Pervasive Healthcare. The proposed solution is explained using Fig. 2. The environment is a nursing home equipped with sensors monitoring both, the patients’ room (yellow box) and the patients’ health parameters (green box). The sensor data of a single room are captured by a smart gateway, presented as Q1 in Fig. 1. On their turn all these gateways are connected to a central reasoning system, presented as Q2 in Fig. 1. The continuous care ontology used in this use case models among others sensors, rooms, patients, medical diagnoses, nurses and nursing activities.

Fig. 2.
figure 2

Patient monitoring (Color figure online)

Suppose a patient, suffering from a concussion, stays in room 2 (Fig. 2). According to the domain ontology such a patient is sensitive to light and noise, hence has to recover in a dark and quiet environment. The patient and its room are monitored with different sensors including light, sound, temperature, blood pressure, heart rate and body temperature sensors.

Sensor values obtained on the patient and in the patient’s room are collected by the smart room gateway. The gateway also receives the patients’ EHR. Based on the medical diagnose in the EHR, the sense rate of the sensors, which is part of the domain knowledge, and the actual stream characteristics, the data streams can be filtered in an intelligent way. Light and sensor values, which are responsive values, should be monitored more closely than room temperature, room temperature, blood pressure and others which are of less significance.

When increasing light or sound values are registered, the gateway reasoner detects the possible unpleasant situation for the patient. A warning event will be sent to the central nursing reasoning system. Based on the current locations, competences and activities of the nurses the system decides who can visit the patient. A nursing task is assigned and sent to the mobile device of the nurse.

A second use case, about smart cities, will be used in a later part of the research to show applicability in an IoT domain different from healthcare.

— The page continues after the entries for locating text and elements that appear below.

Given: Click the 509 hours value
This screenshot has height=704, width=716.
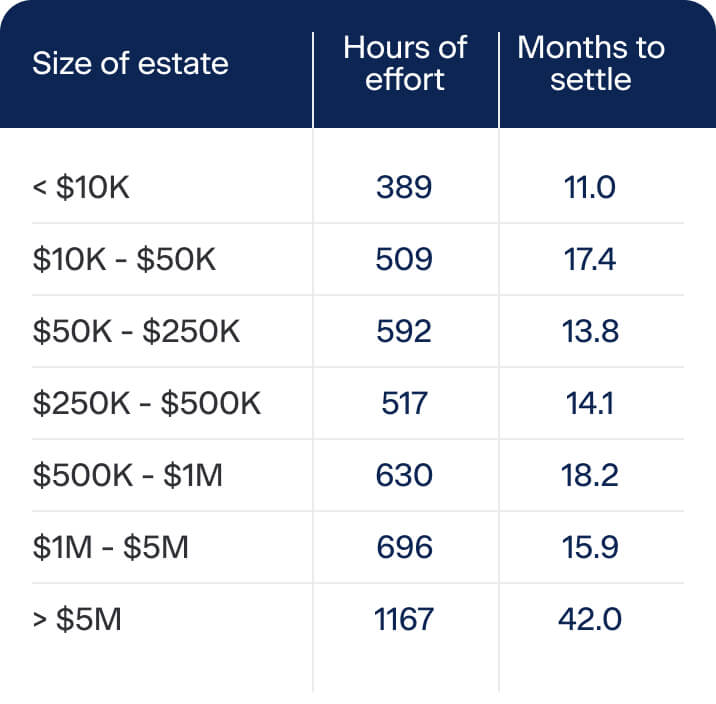Looking at the screenshot, I should 404,259.
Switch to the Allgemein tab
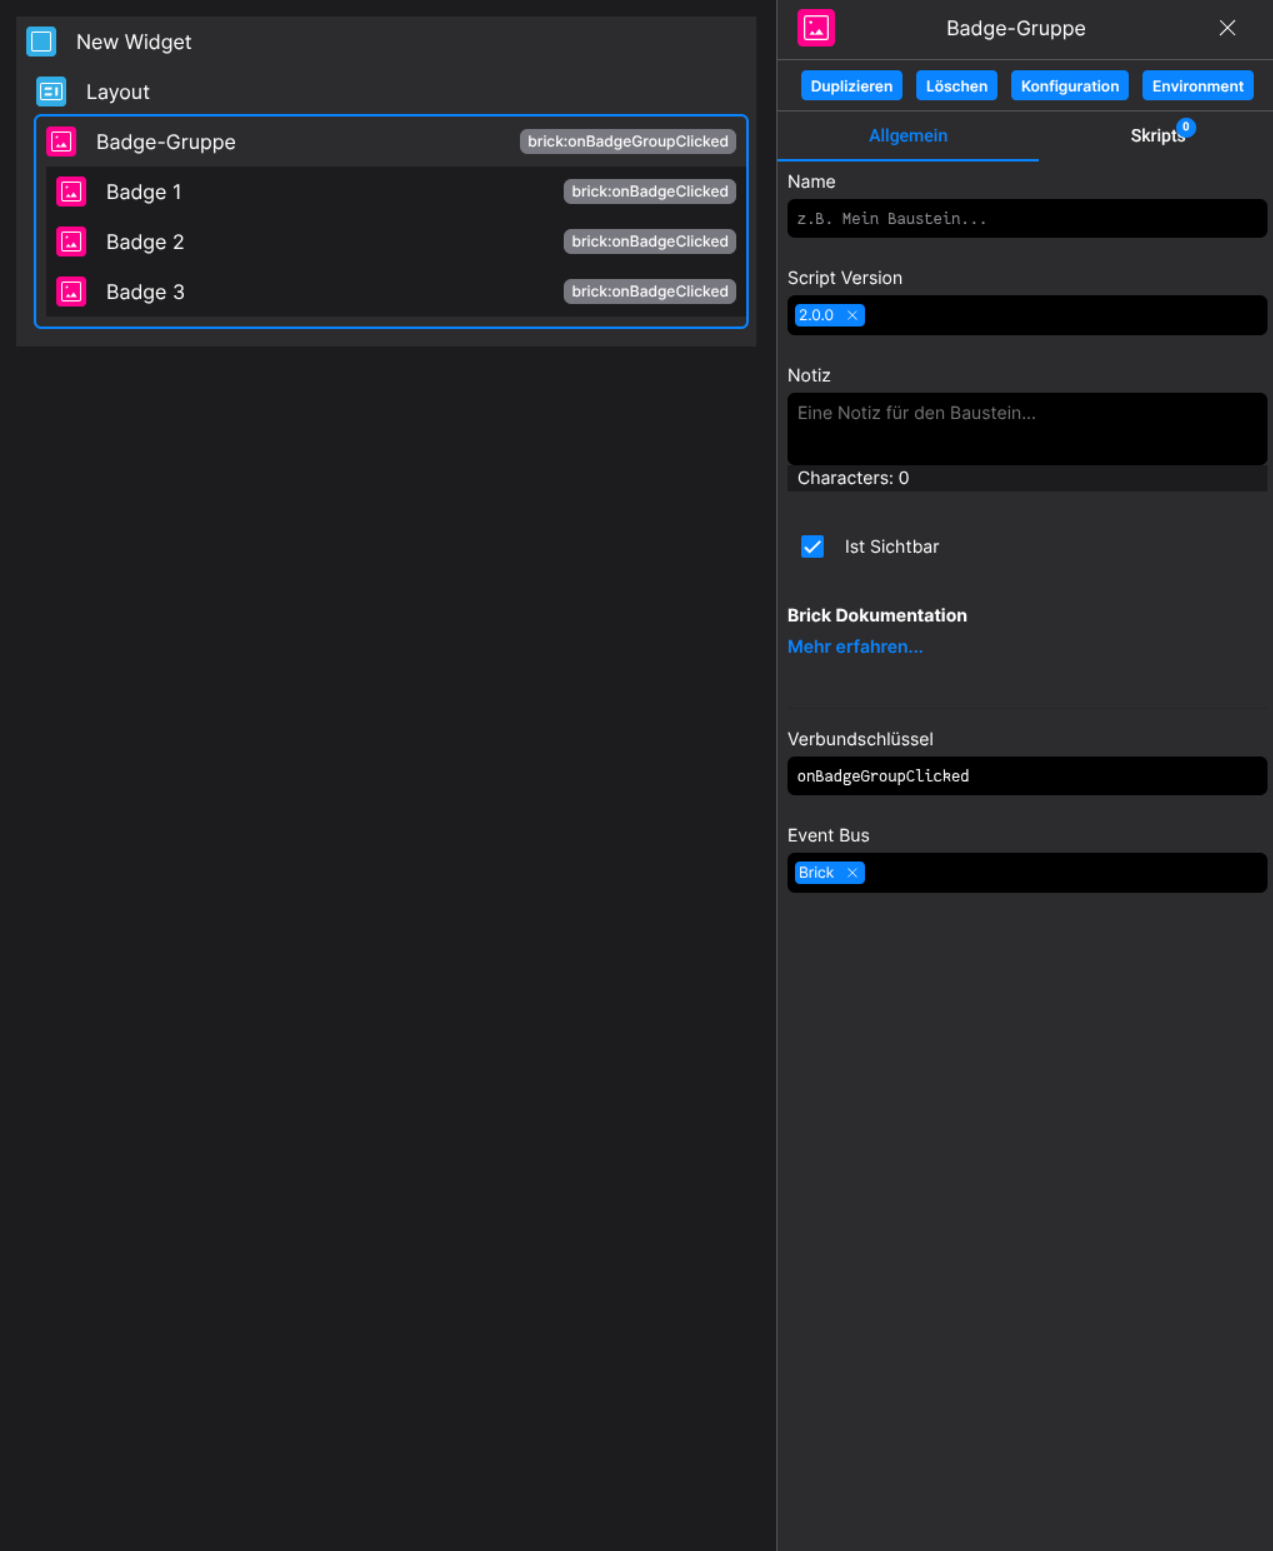Image resolution: width=1273 pixels, height=1551 pixels. point(907,136)
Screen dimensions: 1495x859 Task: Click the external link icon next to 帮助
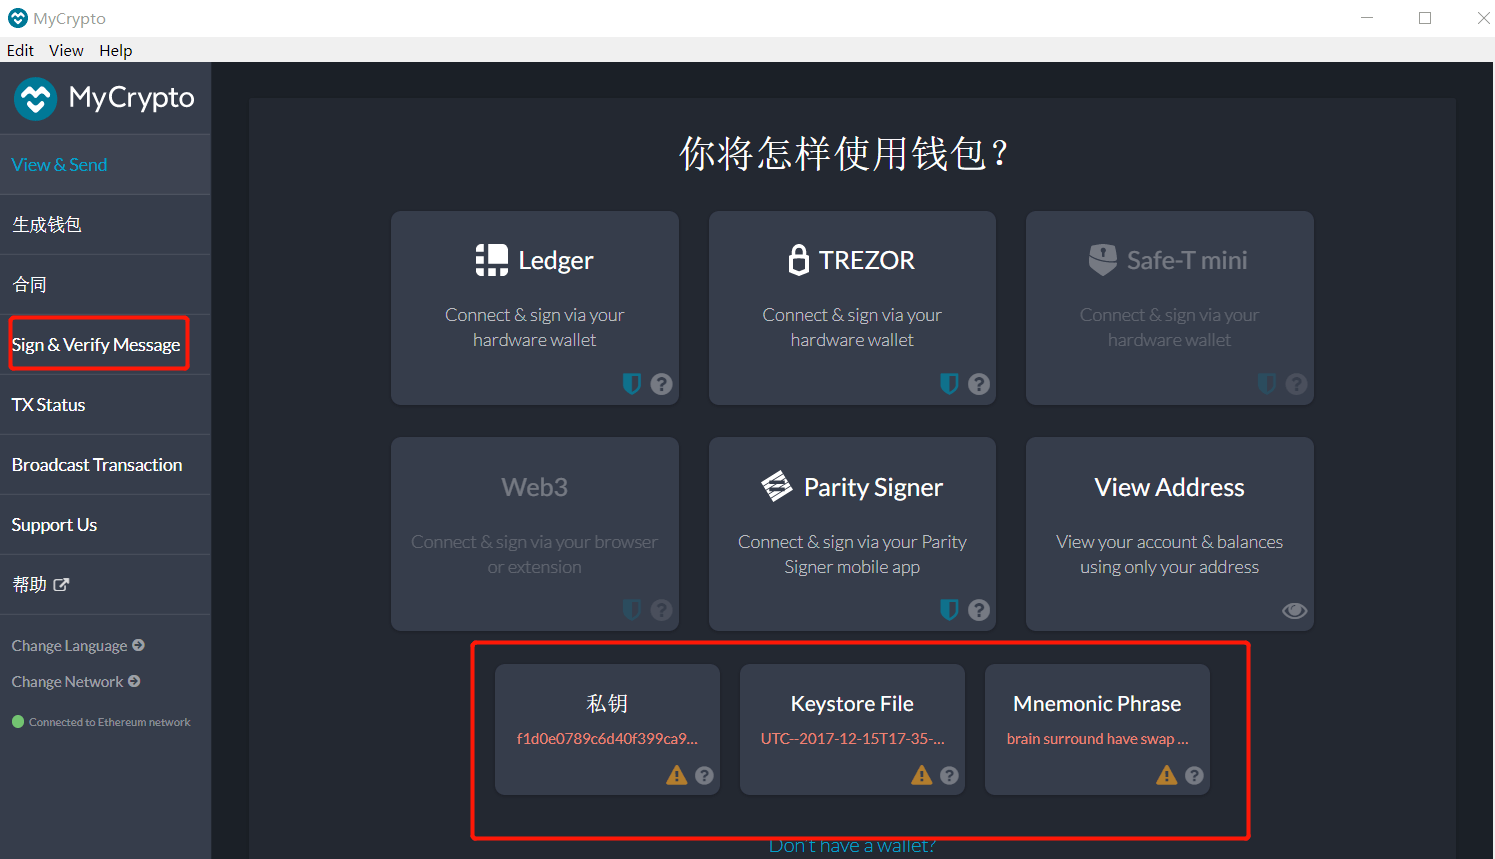tap(62, 584)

Smart Cities. This use case is about parking and traffic information in smart cities. Consider a city where roads are equipped with traffic sensors and parking spot are monitored on their availability. In stead of collecting all sensor data in one single place, smart gateways capturing the data are distributed over the city. Each gateway monitors a district, a couple of streets or parking site.

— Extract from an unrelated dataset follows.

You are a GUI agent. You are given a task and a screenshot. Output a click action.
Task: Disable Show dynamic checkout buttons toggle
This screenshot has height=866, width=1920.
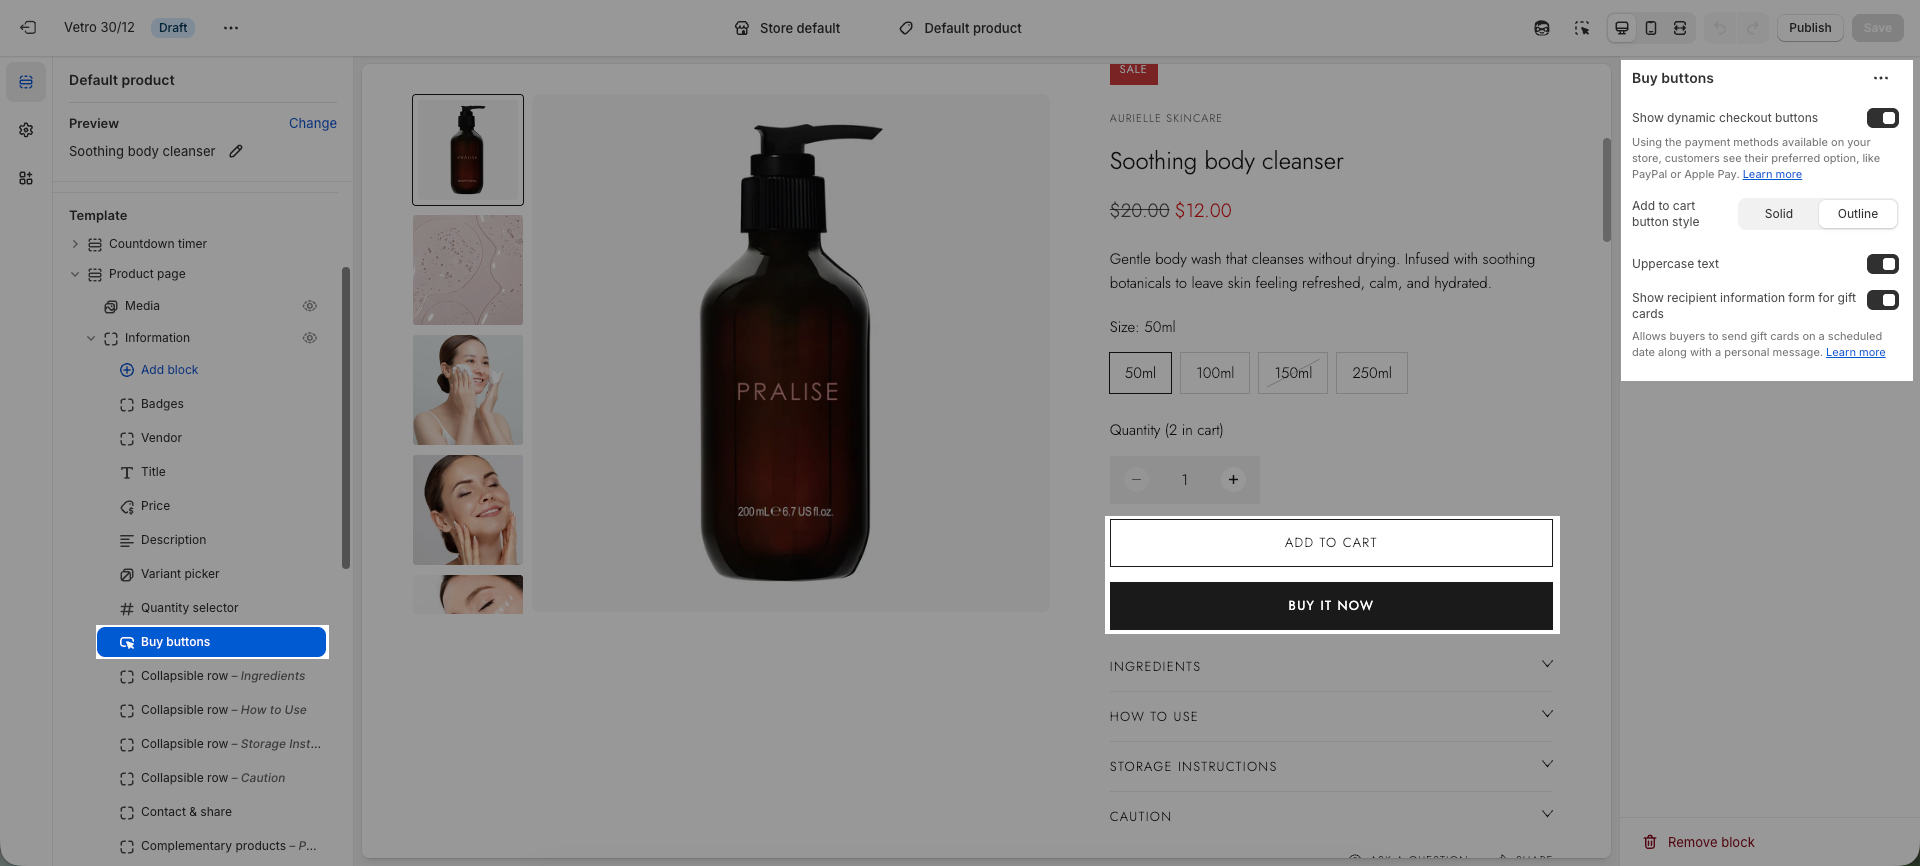point(1882,118)
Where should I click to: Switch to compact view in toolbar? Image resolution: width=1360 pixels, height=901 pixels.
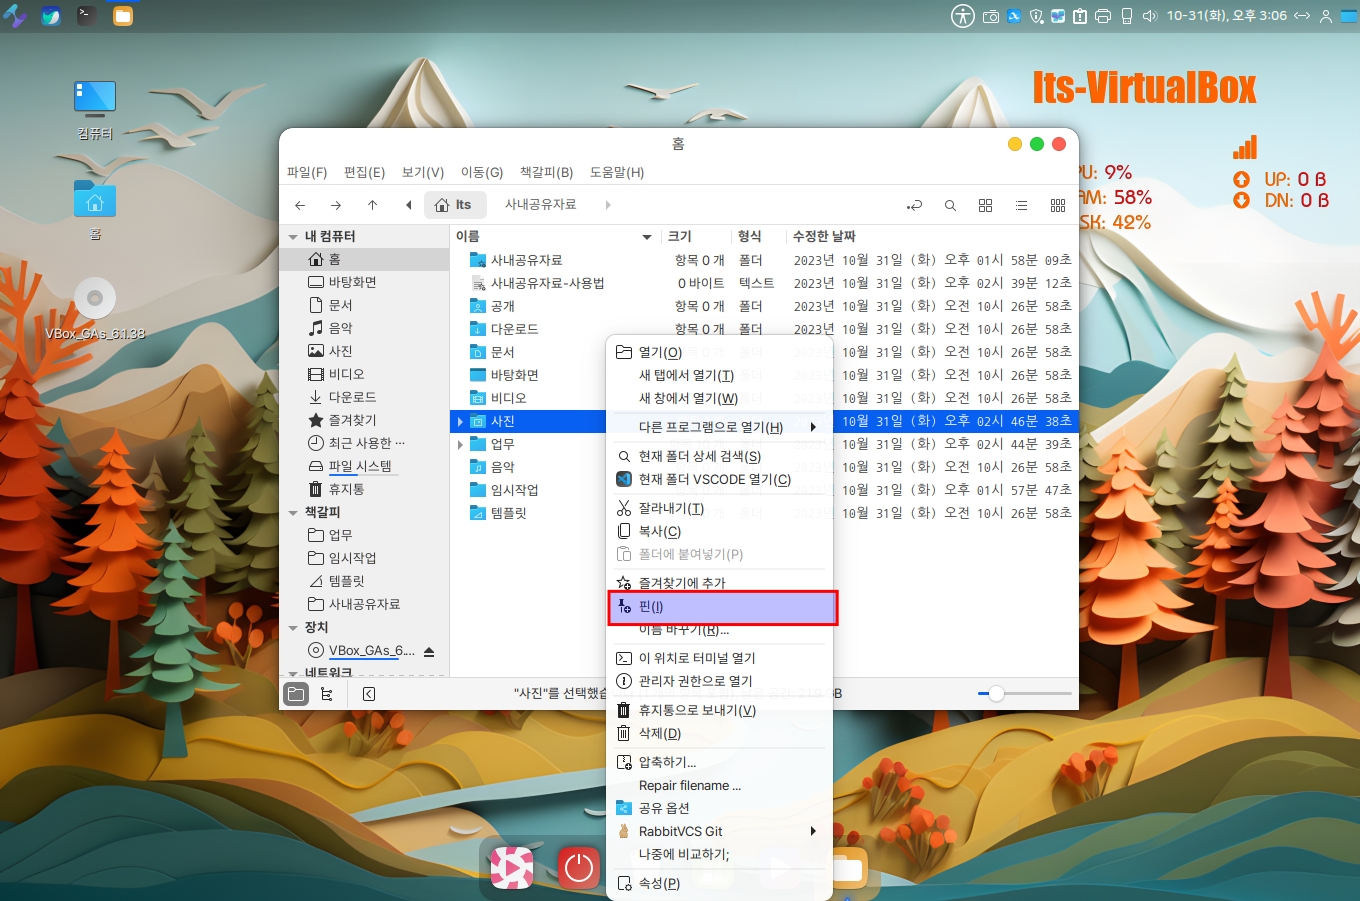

Based on their location, gateways are informed about events taking place in their environment by a central reasoning system. For example public markets, manifestations or road works will lead to unaccessible roads and parking spots. Using this knowledge, smart gateways can filter out irrelevant sensor data about unaccessible places that would lead to false positives. As a result, more accurate information about parking spots can be forwarded to the central system.

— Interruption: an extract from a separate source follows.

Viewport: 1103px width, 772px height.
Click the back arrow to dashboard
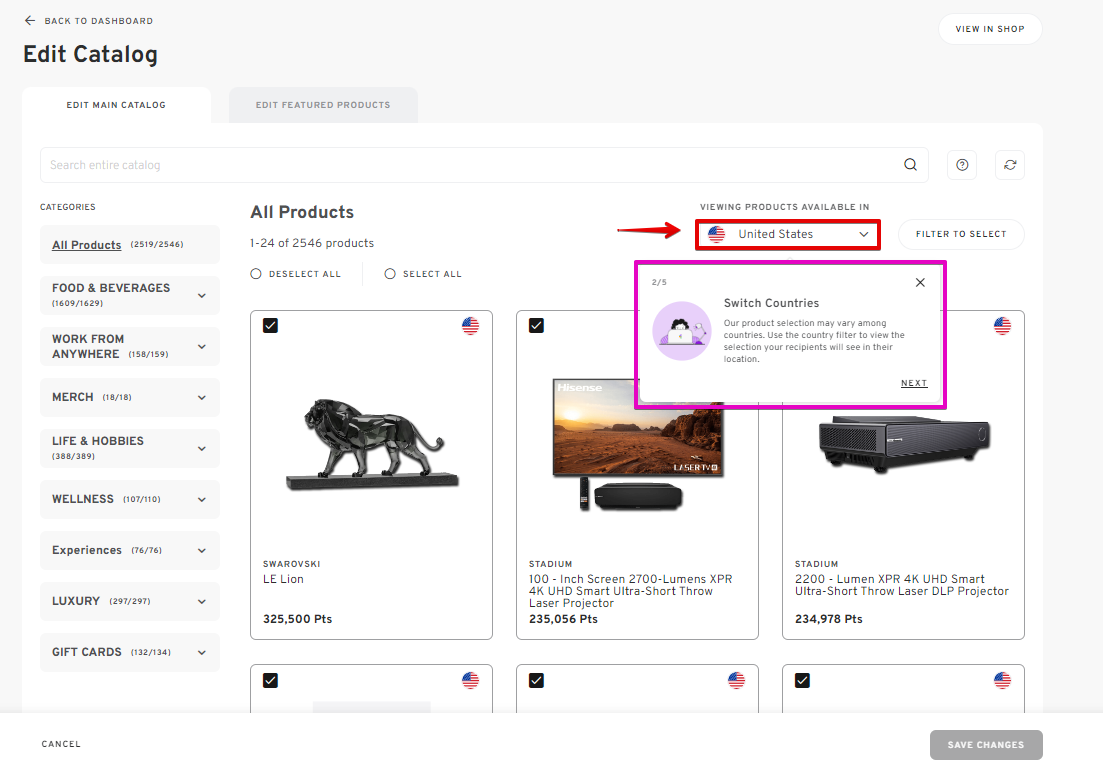30,21
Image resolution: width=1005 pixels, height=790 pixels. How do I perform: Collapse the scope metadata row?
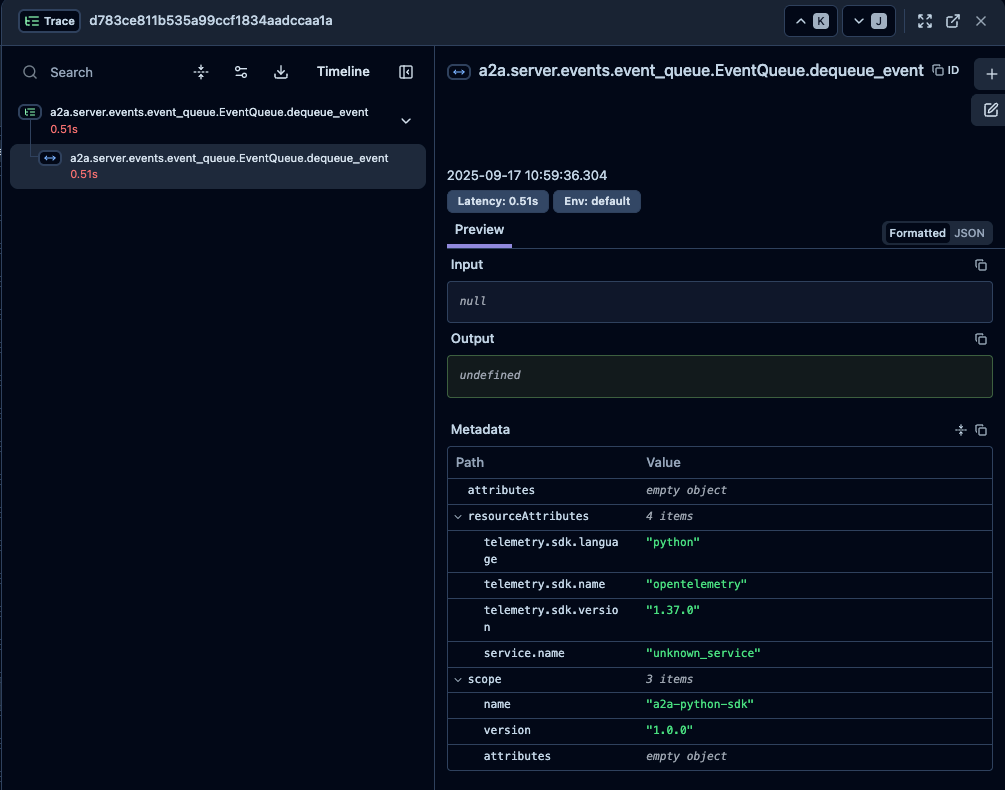pyautogui.click(x=459, y=680)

In another situation, a sudden increase or decrease of the traffic intensity in a certain area, without any apparent reason, can be an indication of an unexpected incident. In this case a warning event should be sent to the central system.

In the central reasoning system, information of the different regions will be merged and used for traffic routing towards parking spots or for the creation of heat maps with information about parking spots, traffic and incidents.

7 Conclusions

This paper presented our vision on how adaptive stream processing and context-awareness can help to deal with challenges in stream reasoning. The aim is to exploit context-awareness in an attempt to bridge the gap between stream processing and complex reasoning. We described our approach and discussed it using use cases in pervasive healthcare en smart cities. With this approach we intend to contribute to future federated stream reasoning solutions.